Latest Record Project, Volume 1 is the 42nd studio album by Northern Irish singer-songwriter Van Morrison, released on 7 May 2021 by Exile Productions and BMG.[1] The 28-track album includes the songs "Why Are You on Facebook?", "They Own the Media" and "Western Man". Released as a 2-CD set and on triple vinyl, the album marked a return to the UK Top Ten for Morrison, making the 2020s the fourth consecutive decade in which he has reached those heights.[2]
While the album charted in the Top Ten in half a dozen countries, it received a "mixed or average" response, scoring 52 / 100 on review aggregator Metacritic.[3] Reviewing the album for Rolling Stone, Jonathan Bernstein wrote that "Morrison's new record bears a strange resemblance to the unhinged, rambling feel of the pandemic-era internet: more often than not, its 28 tracks come across as a collection of shitposts, subtweets, and Reddit rants set to knockoff John Lee Hooker grooves."[7]Alexis Petridis of The Guardian gave the album just one star in his review, praising the musical arrangements and performances while criticising its lyrical content as "boring and paranoid", describing the total product as "a genuinely depressing listen".[1] Elizabeth Nelson of Pitchfork expressed a similar sentiment in her review, stating that "as with all things Van, his genius consistently shines through irrespective of the asinine context", while simultaneously describing Morrison's lyricism as egotistical and "transparently insane".[6] Both Petridis and Nelson additionally commented on the presence of alt-right themes within the album.[1][6]

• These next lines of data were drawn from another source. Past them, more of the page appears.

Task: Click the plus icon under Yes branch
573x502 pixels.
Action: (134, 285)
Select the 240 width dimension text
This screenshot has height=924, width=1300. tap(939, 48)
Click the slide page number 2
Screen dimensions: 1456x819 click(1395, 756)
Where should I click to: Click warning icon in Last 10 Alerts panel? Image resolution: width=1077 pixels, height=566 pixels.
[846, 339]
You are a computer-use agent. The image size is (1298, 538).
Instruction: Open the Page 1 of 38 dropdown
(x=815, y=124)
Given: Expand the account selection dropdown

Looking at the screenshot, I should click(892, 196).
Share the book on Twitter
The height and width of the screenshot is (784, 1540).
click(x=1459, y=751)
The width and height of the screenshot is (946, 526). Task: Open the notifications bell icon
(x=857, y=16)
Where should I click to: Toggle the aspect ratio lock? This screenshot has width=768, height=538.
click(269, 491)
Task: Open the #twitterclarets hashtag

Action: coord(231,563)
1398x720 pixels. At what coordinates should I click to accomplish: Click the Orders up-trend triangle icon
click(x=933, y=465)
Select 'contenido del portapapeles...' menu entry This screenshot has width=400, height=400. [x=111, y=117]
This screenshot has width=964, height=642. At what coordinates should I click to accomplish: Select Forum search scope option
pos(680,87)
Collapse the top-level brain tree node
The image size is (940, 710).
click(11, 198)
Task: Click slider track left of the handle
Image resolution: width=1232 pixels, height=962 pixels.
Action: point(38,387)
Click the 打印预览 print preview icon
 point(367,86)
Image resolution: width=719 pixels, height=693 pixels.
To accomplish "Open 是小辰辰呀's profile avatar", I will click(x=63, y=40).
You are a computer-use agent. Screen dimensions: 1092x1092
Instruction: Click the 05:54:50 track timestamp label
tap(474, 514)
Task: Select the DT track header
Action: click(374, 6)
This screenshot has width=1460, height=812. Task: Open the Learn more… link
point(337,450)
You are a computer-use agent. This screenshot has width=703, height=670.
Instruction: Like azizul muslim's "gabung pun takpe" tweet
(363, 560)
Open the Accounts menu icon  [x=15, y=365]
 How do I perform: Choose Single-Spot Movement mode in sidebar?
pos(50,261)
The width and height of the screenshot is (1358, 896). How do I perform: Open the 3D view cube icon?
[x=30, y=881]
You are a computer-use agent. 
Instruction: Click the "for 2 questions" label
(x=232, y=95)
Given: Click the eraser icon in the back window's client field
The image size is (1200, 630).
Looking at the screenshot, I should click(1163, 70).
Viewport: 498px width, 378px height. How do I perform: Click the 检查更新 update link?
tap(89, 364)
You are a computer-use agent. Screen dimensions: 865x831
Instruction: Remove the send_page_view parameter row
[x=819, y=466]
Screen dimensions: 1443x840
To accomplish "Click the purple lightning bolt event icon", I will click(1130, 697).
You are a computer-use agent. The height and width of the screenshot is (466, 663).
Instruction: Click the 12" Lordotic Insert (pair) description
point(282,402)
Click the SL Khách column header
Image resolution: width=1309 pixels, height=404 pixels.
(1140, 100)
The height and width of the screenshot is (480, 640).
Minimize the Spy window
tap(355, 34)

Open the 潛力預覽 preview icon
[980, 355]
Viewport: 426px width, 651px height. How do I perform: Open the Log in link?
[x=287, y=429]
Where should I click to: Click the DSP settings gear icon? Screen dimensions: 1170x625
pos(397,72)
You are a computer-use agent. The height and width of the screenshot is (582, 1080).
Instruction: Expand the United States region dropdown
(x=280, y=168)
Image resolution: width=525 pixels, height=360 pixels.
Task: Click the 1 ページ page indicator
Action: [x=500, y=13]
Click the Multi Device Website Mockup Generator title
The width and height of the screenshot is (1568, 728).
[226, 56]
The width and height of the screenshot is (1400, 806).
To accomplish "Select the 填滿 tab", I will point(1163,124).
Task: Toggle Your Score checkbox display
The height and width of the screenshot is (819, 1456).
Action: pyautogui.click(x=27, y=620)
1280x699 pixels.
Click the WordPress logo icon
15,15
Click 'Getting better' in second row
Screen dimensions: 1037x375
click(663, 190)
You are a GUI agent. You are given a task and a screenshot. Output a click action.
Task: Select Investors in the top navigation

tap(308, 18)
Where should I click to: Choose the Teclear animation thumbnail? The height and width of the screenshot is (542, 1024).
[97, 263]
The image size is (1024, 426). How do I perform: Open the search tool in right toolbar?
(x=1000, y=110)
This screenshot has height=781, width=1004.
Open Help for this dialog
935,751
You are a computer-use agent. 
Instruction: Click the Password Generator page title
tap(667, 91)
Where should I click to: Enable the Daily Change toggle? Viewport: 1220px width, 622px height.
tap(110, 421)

Ireland's Business Post said the album was "a late-career highlight" for Morrison who "displays an innate understanding of what swings with unusually direct lyrics".[8] For Classic Rock, Morrison is "surprisingly enjoyable on (an) album of grumpy but bouncy R&B", while Artsfuse concluded that the "[prickly] and polemical tunes are surrounded by some of the most enjoyable music Van Morrison has made in years", and found it "at various points, inspired, insipid, and infuriating".[9][4] Jackie Hayden wrote in Hot Press that while "Van Morrison is an angry man ageing disgracefully... [such] is the sense of confrontational immediacy, there's hardly a track that doesn't justify the price of admission".[10]The Scotsman praised the band who "remain mellow, intuitive and freewheeling throughout".[11][5]